When asked who they would cast as themselves in the Hollywood adaptation of that best-selling biography of their life, here were some of the suggestions: Al Pacino, Sandra Bullock, Denzel Washington, Jennifer Lopez, and Brad Pitt. 

To the rather optimistic folks who were part of that survey, I have one piece of advice: No. Just no.

I understand that we now live in an “Everyone gets a participation trophy” culture, and most people are convinced they’re super special. And I get it that throughout our long journey here on earth, we occasionally find ourselves in the midst of interesting events. Since the advent of digital photography and smartphone cameras, every single one of those interesting events — plus eight billion other painfully boring events — have been captured and preserved for all time.

However, before a particular life story is approved by book publishers, the editors ask themselves a simple question: “Will anyone besides Aunt Clara and Uncle Bud want to buy this book?” (I believe in the publishing world it’s known as “C&B Market Analysis Algorithm.” Don’t worry, if you only have an Aunt Margaret and Uncle Jimmy, the publishers are shrewd enough to modify their data analytics to the “M&J Market Analysis Algorithm.”)
I consider myself an “avid reader,” and I’ve read many biographies of famous and influential people. To be honest, in many cases their lives were pretty boring. Some found themselves in the middle of historic events, which was the primary reason an author decided to chronicle their life story. 

I’m reminded of a biography I read about Winston Churchill. Certainly, ‘ol Winnie was one of the most important persons of the 20th century. The chapters on how he led Britain during the dark days of World War II are very compelling. But all the other chapters about the rest of his life caused me to say, “Gee, this guy is a self-centered snob who thinks he’s better than everybody else, and therefore, he ought to run their lives.” (Unfortunately, that sentence describes a lot of people nowadays, most of whom appear regularly on cable TV news networks.)
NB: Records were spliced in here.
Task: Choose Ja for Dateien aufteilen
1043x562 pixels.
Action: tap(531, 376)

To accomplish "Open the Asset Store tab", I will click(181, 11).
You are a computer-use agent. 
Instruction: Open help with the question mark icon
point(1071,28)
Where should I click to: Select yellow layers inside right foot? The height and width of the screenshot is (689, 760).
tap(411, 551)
There is a big reason why the most popular books and movies are works of fiction: the authors and screenwriters have the freedom to create exciting stories. Just think of Star Wars, Harry Potter, Lord of the Rings, James Bond, Mark Twain, Steven King, etc.
When the average schmoe, “avid reader” or not, takes a survey and genuinely thinks his or her life would make a compelling novel and/or movie, I can only ask, “What exactly have you been avidly reading? Haven’t you noticed these interesting stories have NOTHING in common with your life?”
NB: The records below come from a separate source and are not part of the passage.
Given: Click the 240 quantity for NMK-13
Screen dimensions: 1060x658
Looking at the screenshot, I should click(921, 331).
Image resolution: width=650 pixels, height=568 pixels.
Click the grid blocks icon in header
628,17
Don’t get me wrong. I’m not saying the life stories of those of us who are among the throng of everyday schmoes should not be written down. Every person’s life does tell a story. With modern computers it’s not difficult to type out your life story and family history. Then these adventures, for example, can be posted on an Internet blog site. At that point, please do not sit by the phone waiting for Denzel or Sandra or Brad to call, because they won’t. However, Aunt Clara and Uncle Bud and the rest of your kin will be delighted.